Source:
- - -
Ci-après, de larges extraits d'une interview et d'un article diffusés sur la chaine TV NBC et quelques éléments de mise en perspective
“I’ve reduced it from 9,000 heads to about 5,000, because I need less heads,"
Benioff said while discussing the impact of AI on Salesforce operations.
Salesforce has cut 4,000 of its customer support roles, CEO Marc Benioff recently said while discussing how artificial intelligence has helped reduce the company headcount.
Benioff revealed the layoffs during an interview published Friday on the Logan Bartlett Show Podcast.
“I’ve reduced it from 9,000 heads to about 5,000, because I need less heads," Benioff said while discussing the impact of AI on Salesforce operations.
Salesforce has been on the front lines of the AI revolution and has built what it calls an "Agentforce" of customer service bots.
"Because of the benefits and efficiencies of Agentforce, we've seen the number of support cases we handle decline and we no longer need to actively backfill support engineer roles," Salesforce said in a statement Tuesday to NBC Bay Area.
L’IA va ruiner la vie des gens, supprimer des milliers d’emplois car l’important, c’est la croissance
Quelques personnalités, experts, ont décrypté tout de même ces annonces et ce qui les sous-tend, une mise en perspective utile car les propos du CEO de Salesforce sont en effet un peu biaisés :
Laurie Ruettimann, consultante RH spécialisée, recommande aux salariés de développer de nouvelles compétences car l'IA va affecter de nombreux secteurs et emplois. L'analyste Ed Zitron précise lui que les compagnies sont surtout désireuses désormais de séduire les investisseurs en leur indiquant qu'elles vont s'emparer des agents IA pour être plus efficaces et rentables. "It's just a growth at all costs mindset," Zitron said. "The only thing that's important is growth, even if it ruins people's lives. Even if it makes the company worse and provides an inferior product." Peu importe que le service se dégrade, que le produit baisse en qualité, l'important est de séduire les investisseurs, avec des perspectives de croissance de la profitabilité. Or, remplacer des techniciens à la hotline, au support, des commerciaux par des agents IA qui prospectent avec des messages pré-enregistrés, diminue forcément les coûts.
- - -
Objectif 1: Citez le passage du texte sur Salesforce qui commence par « Salesforce has cut » et se poursuit jusqu'à « the company headcount. ».
Objectif 2:
Répondez aux questions suivantes à partir du texte sur Salesforce.
(a) Combien de postes du support client Salesforce a-t-il supprimés, d'après son PDG ?
(b) Dans quelle émission a été publiée l'interview où Marc Benioff a révélé ces suppressions ?
(c) Que recommande Laurie Ruettimann aux salariés ?

(Entrées de données enregistrées)
- - -
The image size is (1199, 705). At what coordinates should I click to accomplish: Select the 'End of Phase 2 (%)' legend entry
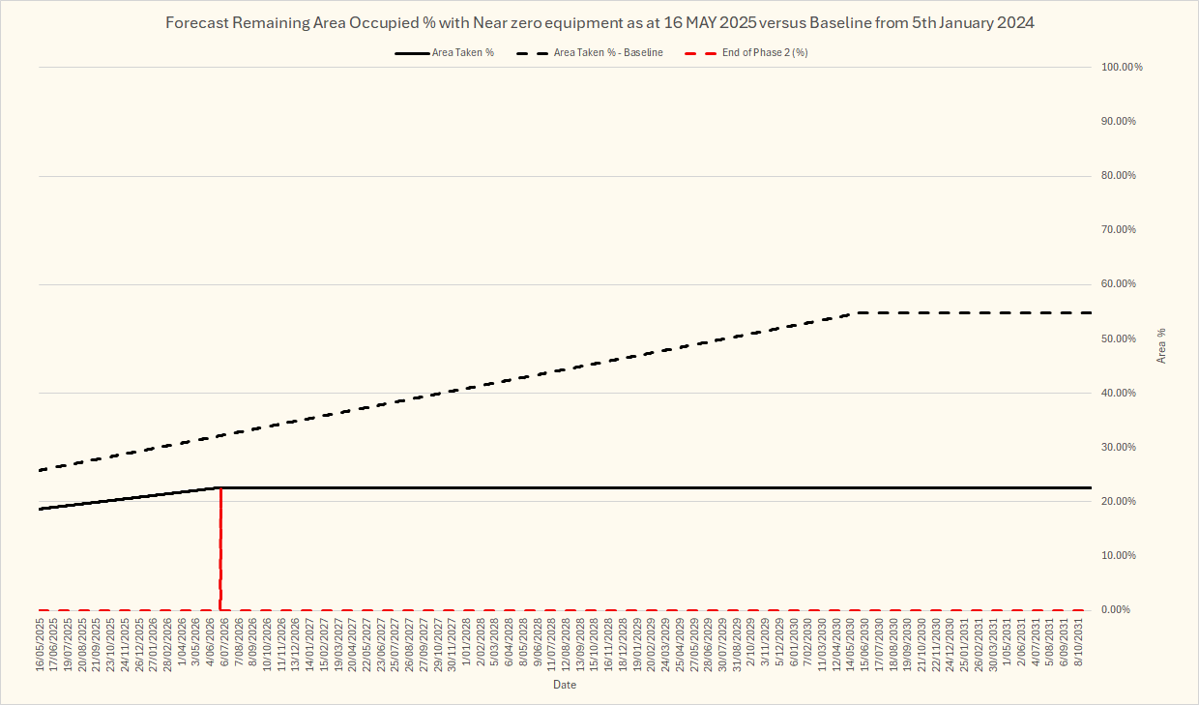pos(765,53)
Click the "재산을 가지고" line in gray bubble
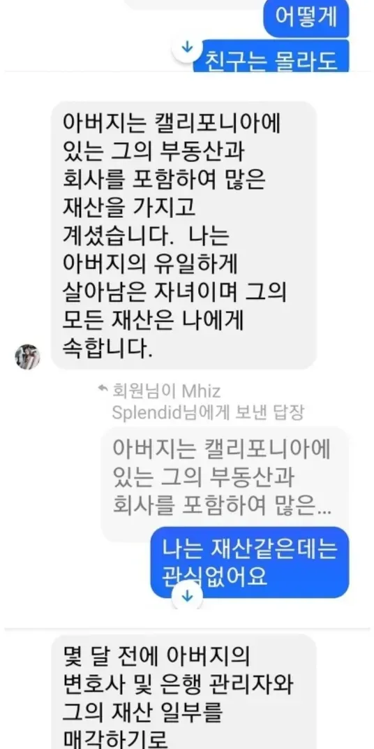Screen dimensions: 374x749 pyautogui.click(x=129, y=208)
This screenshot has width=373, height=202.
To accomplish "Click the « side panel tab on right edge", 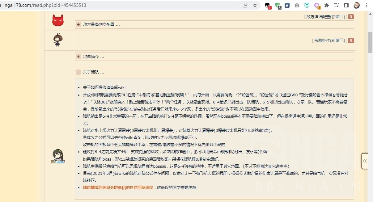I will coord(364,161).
- - -
Réponse 1:
Salesforce has cut 4,000 of its customer support roles, CEO Marc Benioff recently said while discussing how artificial intelligence has helped reduce the company headcount.

Réponse 2:
(a) 4 000 postes.
(b) Le Logan Bartlett Show Podcast.
(c) Elle leur recommande de développer de nouvelles compétences.